**Problem statement**
Revise the listing from the line containing "Click the 'harmful sites' phrase" through the line containing "[1142, 360]", replacing "divider line" with "separator line" and keeping everything else unchanged. Give only those lines, without the pictures.

**Data section**

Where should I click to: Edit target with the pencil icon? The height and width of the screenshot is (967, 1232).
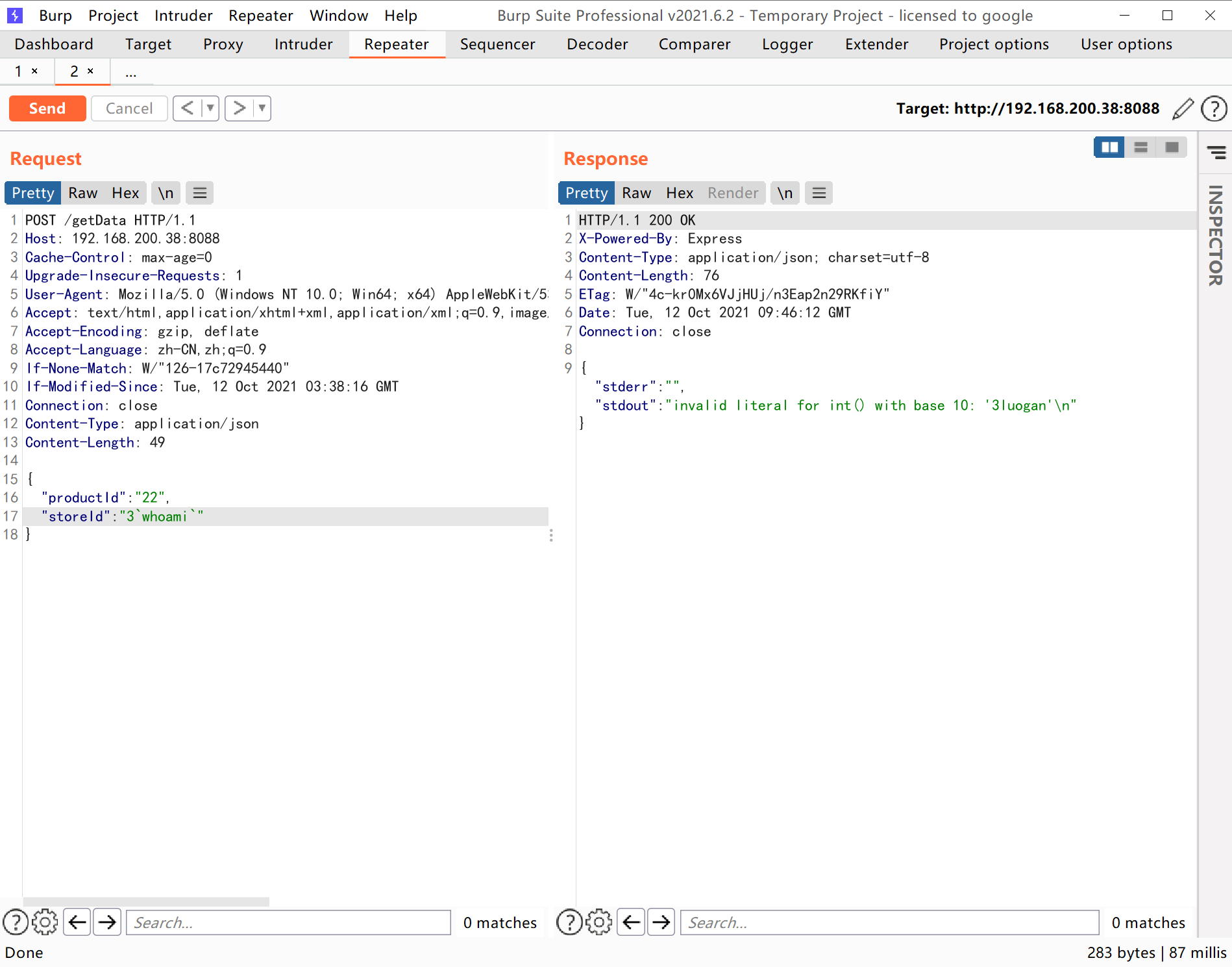[x=1183, y=108]
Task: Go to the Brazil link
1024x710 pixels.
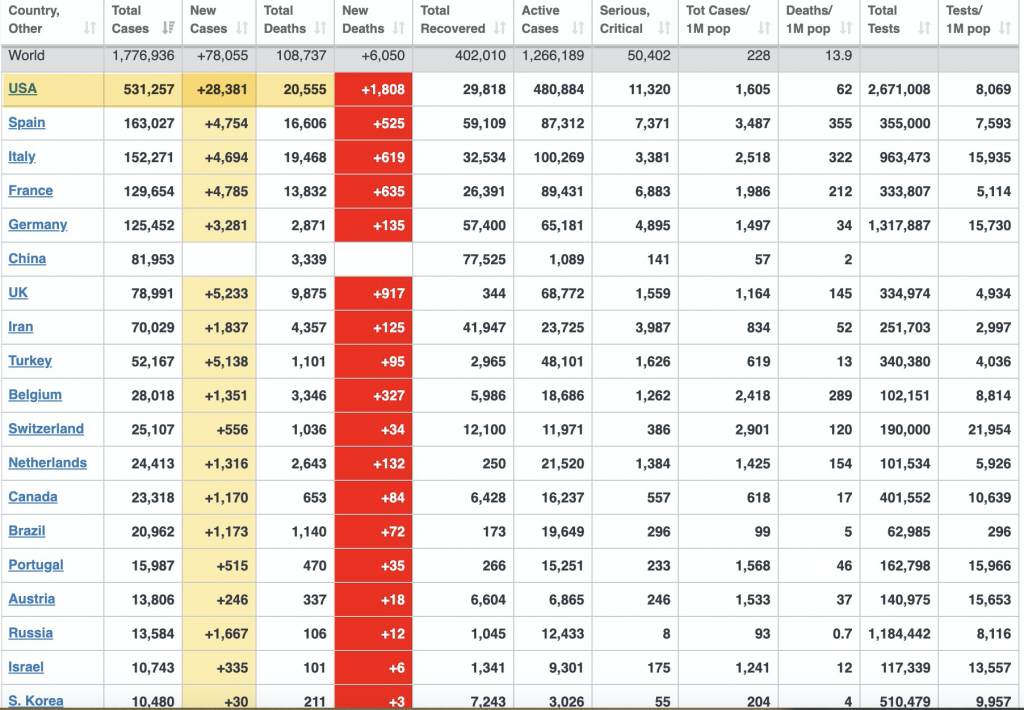Action: coord(27,531)
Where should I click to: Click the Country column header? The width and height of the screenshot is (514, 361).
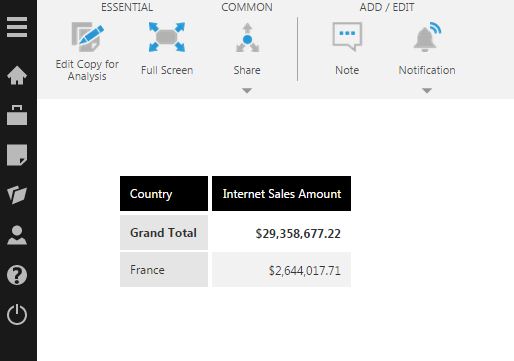click(164, 194)
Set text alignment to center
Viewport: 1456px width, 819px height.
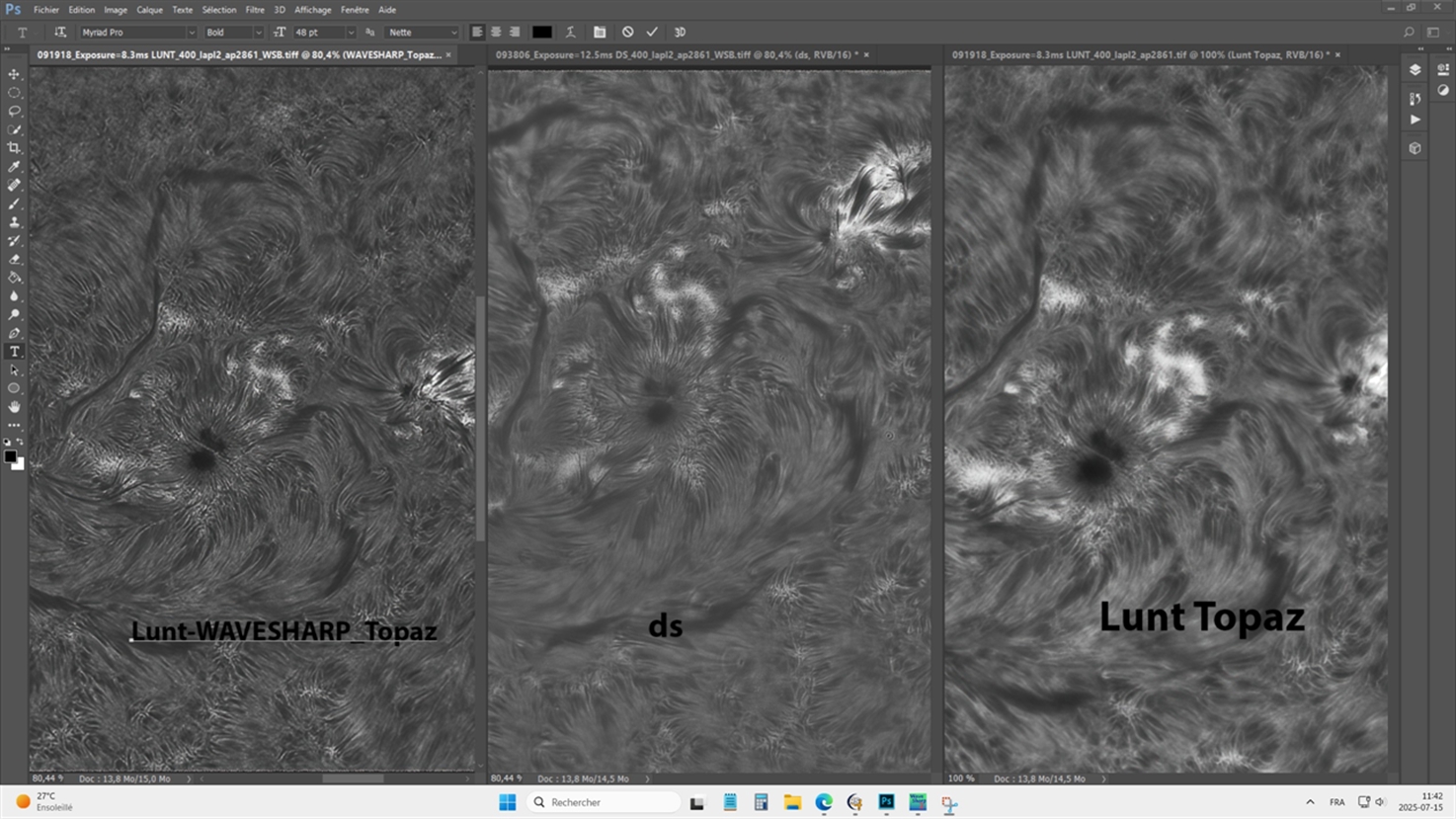tap(496, 33)
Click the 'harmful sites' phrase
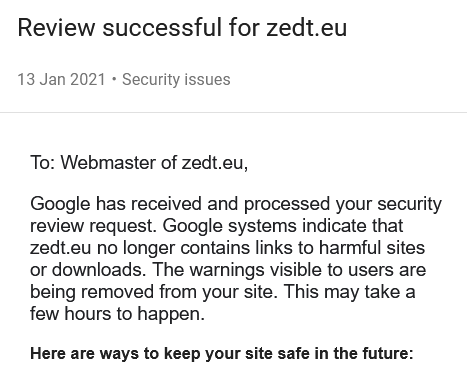The width and height of the screenshot is (467, 368). tap(372, 248)

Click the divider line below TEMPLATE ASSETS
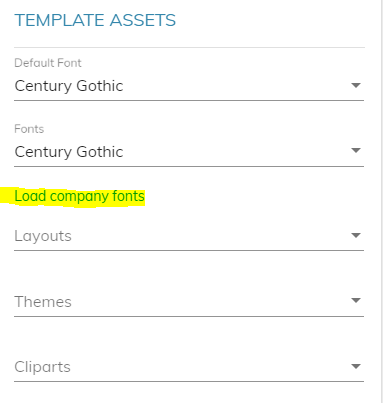189,47
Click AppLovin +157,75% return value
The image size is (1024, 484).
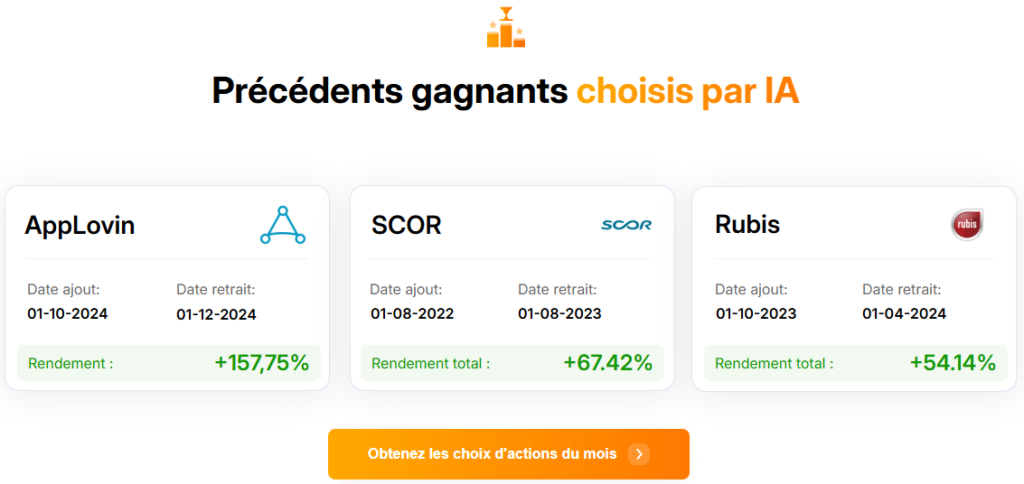[261, 363]
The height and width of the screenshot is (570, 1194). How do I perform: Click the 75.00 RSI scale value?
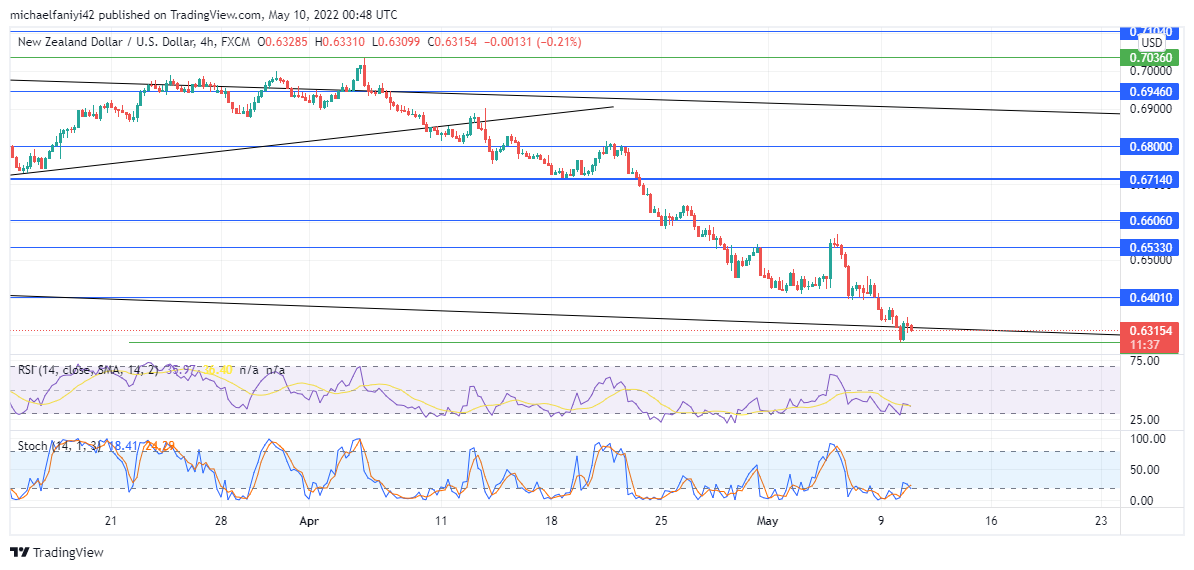[1142, 360]
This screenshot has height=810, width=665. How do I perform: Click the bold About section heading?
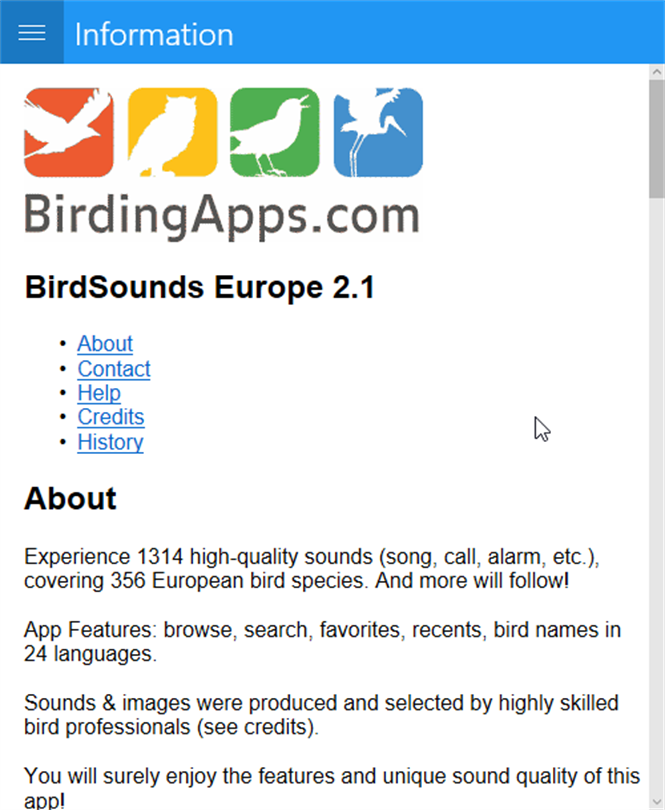click(70, 498)
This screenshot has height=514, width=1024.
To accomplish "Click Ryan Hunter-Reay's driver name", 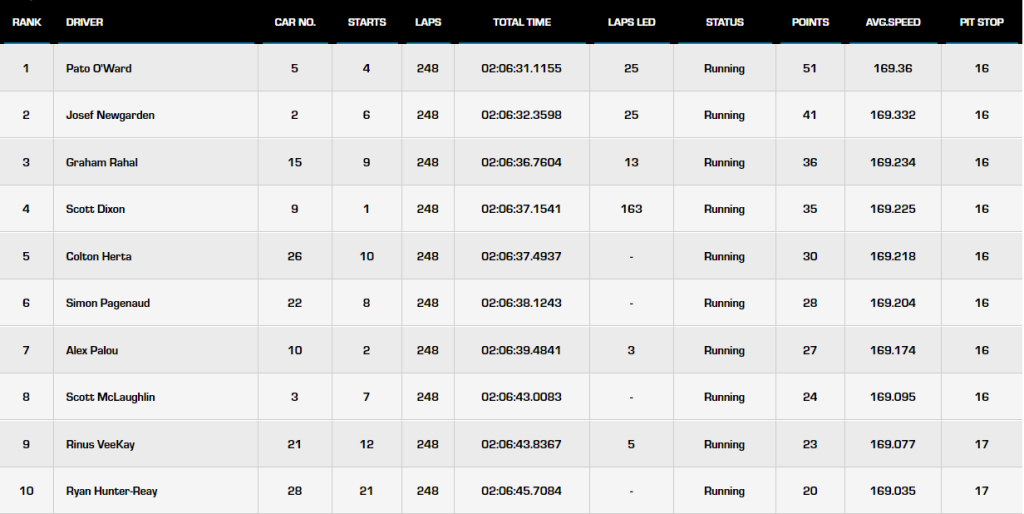I will pos(112,491).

**Output below**
Click the 'harmful sites' phrase
The width and height of the screenshot is (467, 368). tap(372, 248)

Click the separator line below TEMPLATE ASSETS
189,47
Click AppLovin +157,75% return value
The image size is (1024, 484).
[261, 363]
The height and width of the screenshot is (570, 1194). How do I perform: Click the 75.00 RSI scale value?
[1142, 360]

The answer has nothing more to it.